The economy is now almost bankrupt, with Koroma’s over-reliance on foreign aid and public debt, after failing to restructure the economy and end the country’s dependency on mining. The IMF has now suspended a $240 million loan agreement, because his government has failed to generate sufficient revenue to run the country and meet its other financial obligations.
Koroma has failed to take the political risk that comes with tackling high level corruption which is at the heart of the country’s under-development and poverty.
So what are the criteria for winning this award, which carries enormous personal benefits? Apart from the global acclamation of good leadership, a whopping financial reward of receiving either $5 million USD over ten years, or $200,000 USD per year for life.
According to the Ibrahim Foundation, he or she must be a former African executive head of state or government, which Koroma will become in a few months, after a new president would have been elected on March 7th, 2018. They should have left office in the last three years – served his/her constitutionally mandated term.
Elections are due in Sierra Leone on march 7. But there are anxieties. Should political violence get worse on the eve of the general and presidential elections in 2018, will president Koroma declare a ‘convenient state of emergency’ that will bring in the military and effectively keep him in power for another term?

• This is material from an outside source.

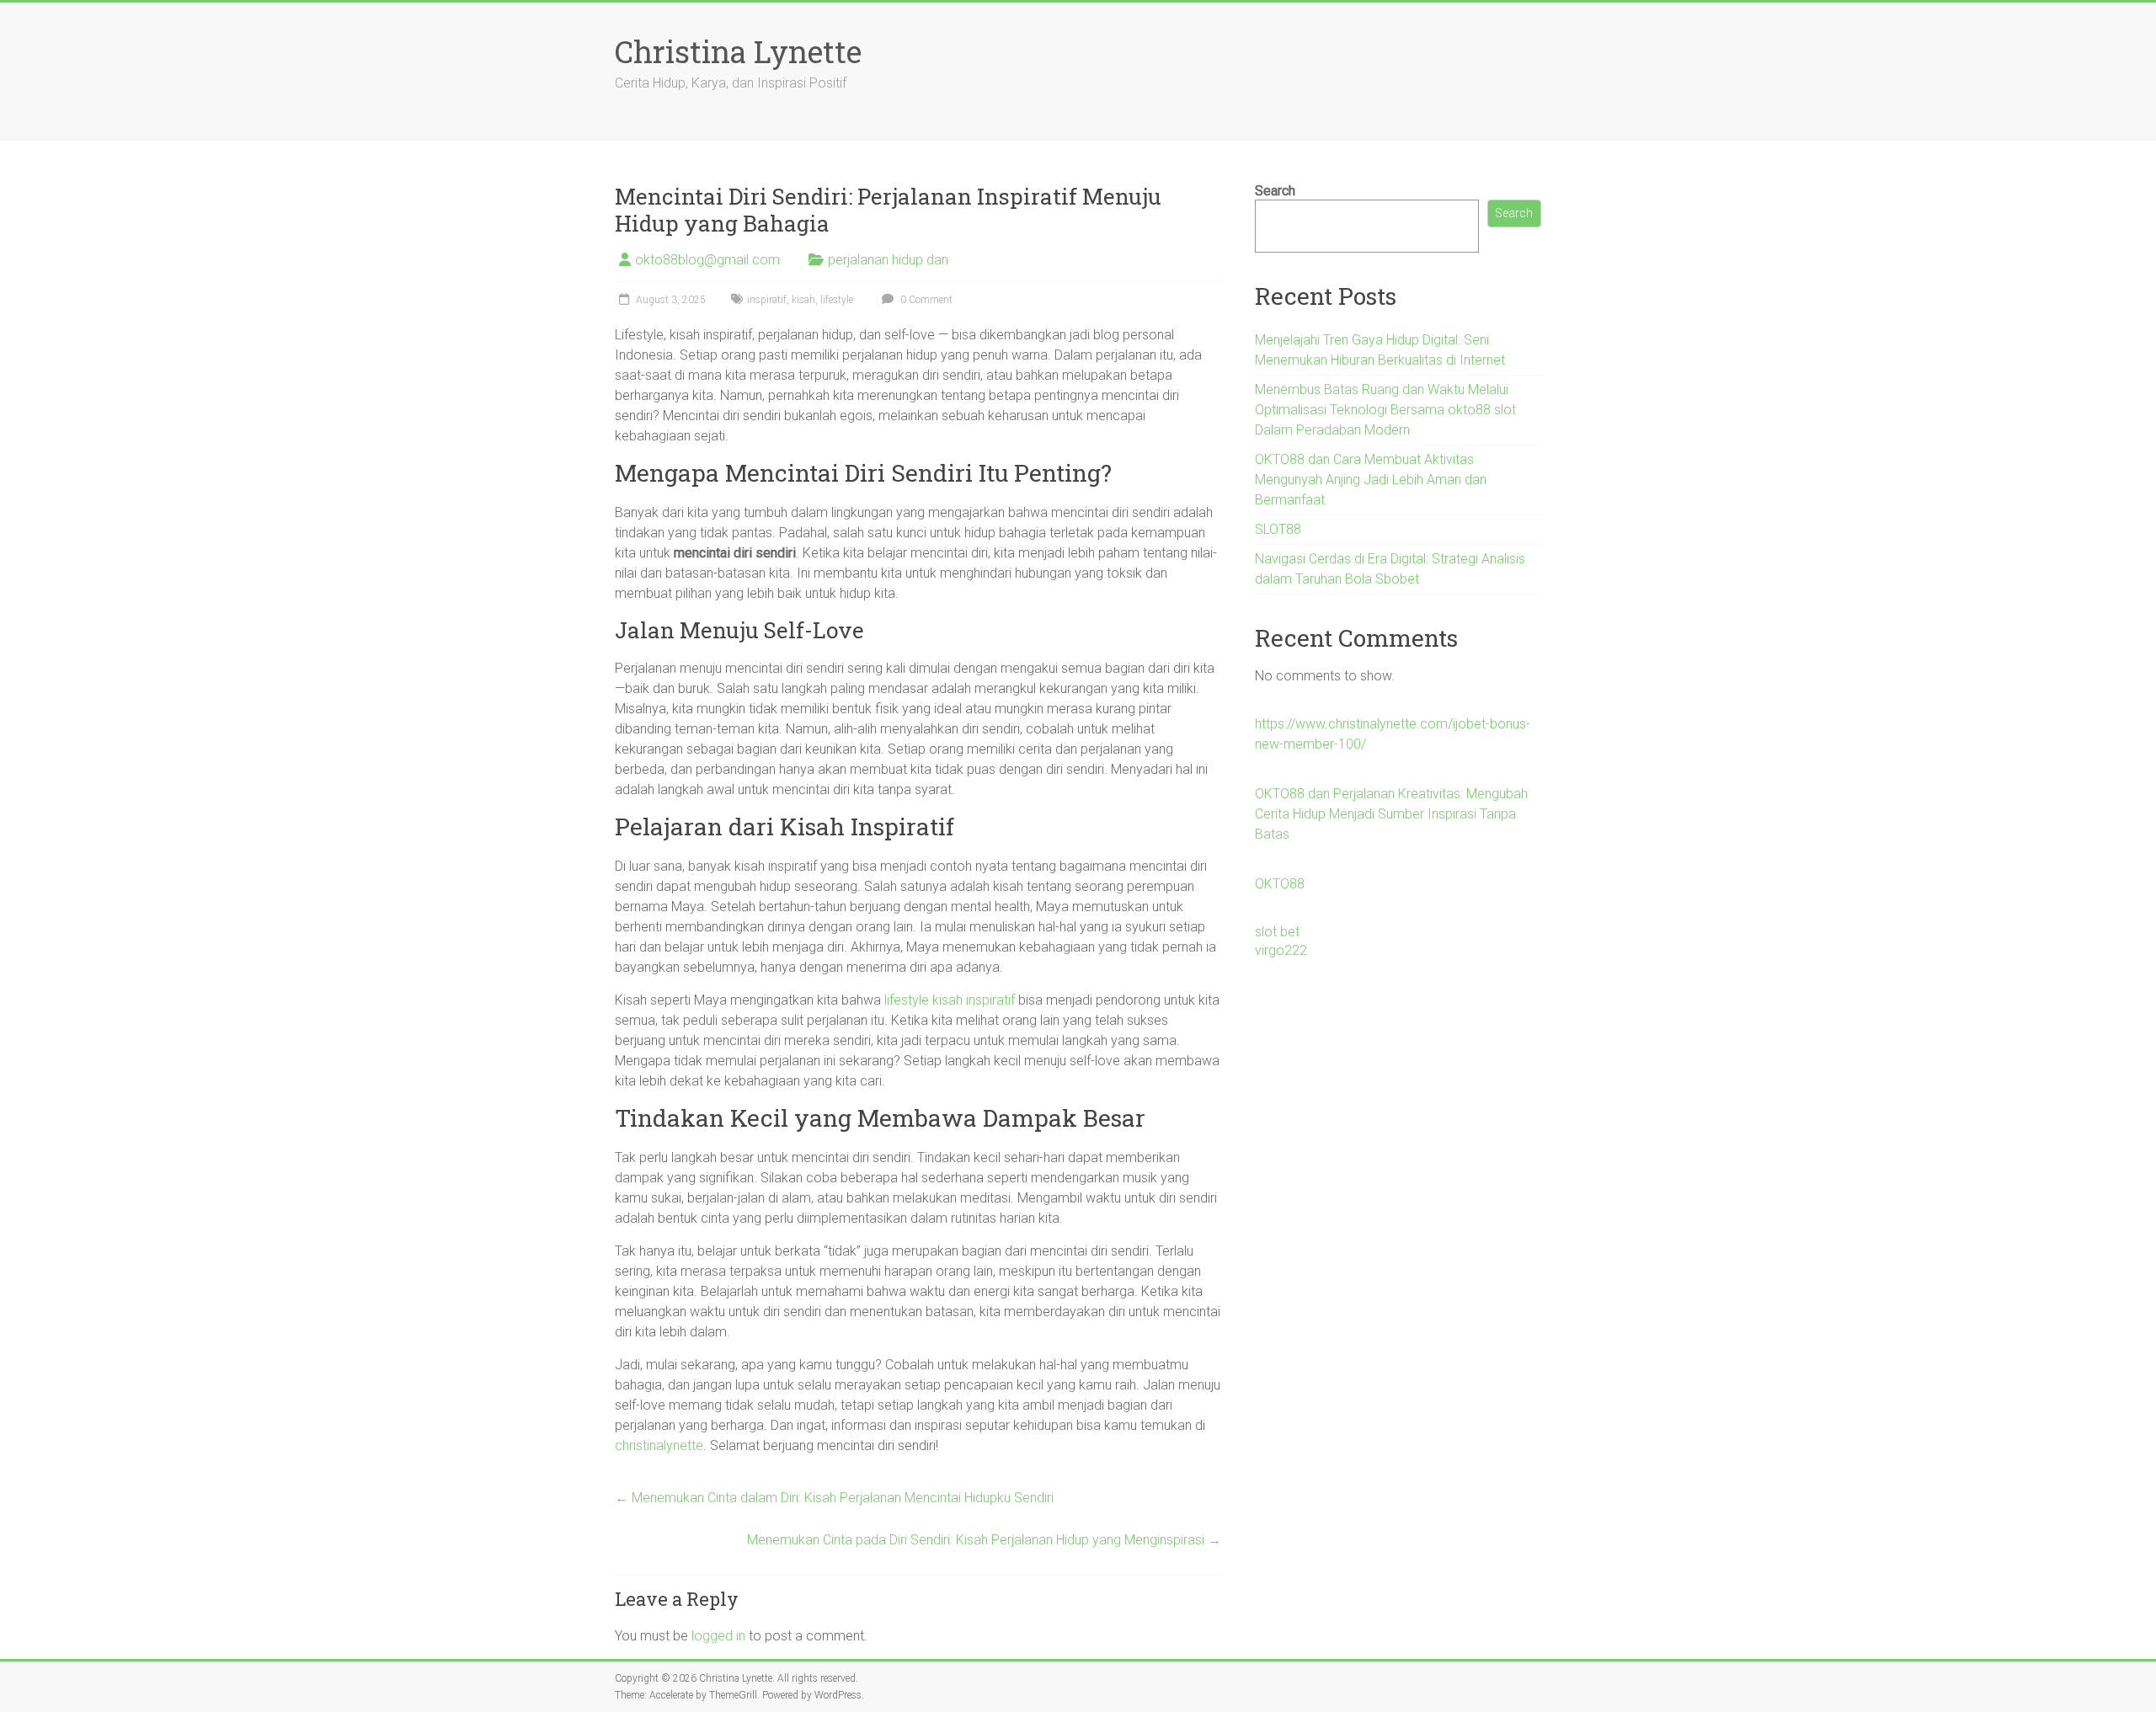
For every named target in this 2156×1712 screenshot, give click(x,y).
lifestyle (836, 300)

‘He or she should have demonstrated exceptional leadership in running the country,’ says Mo Ibrahim. But so far, president Koroma has proven to be unfit to govern, says critics. They say that he seriously lacks leadership skills and qualities.

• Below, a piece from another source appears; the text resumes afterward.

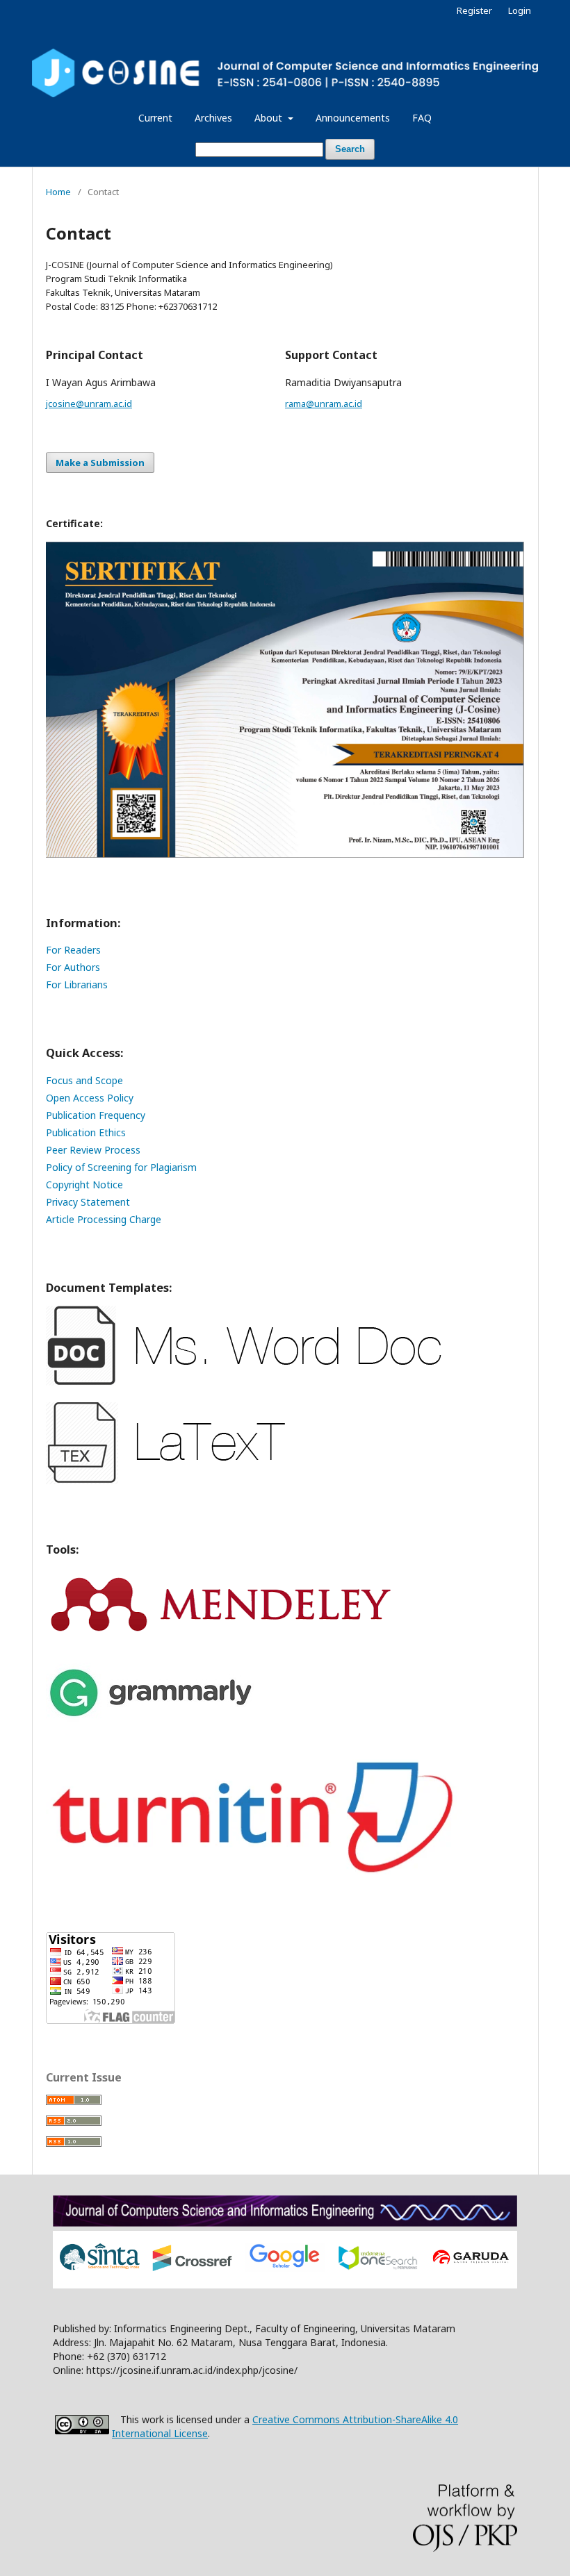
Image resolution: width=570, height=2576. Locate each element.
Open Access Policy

His cabinet ministers and heads of departments are more concerned about personal enrichment through corruption and abuse of office, rather than the effective delivery of public services. They now await their fate to be decided by the March 7 polls.
A good leader will take full responsibility for the performance of his ministers and hold them to account. Koroma has failed to meet this most basic leadership criterion.
His unilateral decision to sack the country’s vice president – in a communist dictatorship process, without seeking parliamentary consensus and approval as enshrined in the Constitution, flies against justice and the democratic will of the people.
Since its establishment in 2006, the following well deserving African leaders have won the Prize. In 2007 president Joaquim Chissano of Mozambique received the award. In 2008, president Festus Mogae of Botswana won the prize; and in 2011, president Pedro Pires of Cabo Verde picked up the award. The evidence of their good leadership is there to see.
Commenting on the fact that Africa has failed to produce leaders that were worthy of winning the Prize in 2009, 2010, 2012, 2013 and 2016, Mo Ibrahim said that he “wants the Prize to shine a spotlight on outstanding leadership to provide role models right across society, as well as supporting Laureates to continue to serve the continent by sharing their wisdom and experience.”
So, will president Koroma win the Mo Ibrahim Africa Leadership Award after leaving office in 2018, or is the bar set by Mo Ibrahim too high for Sierra Leone’s president?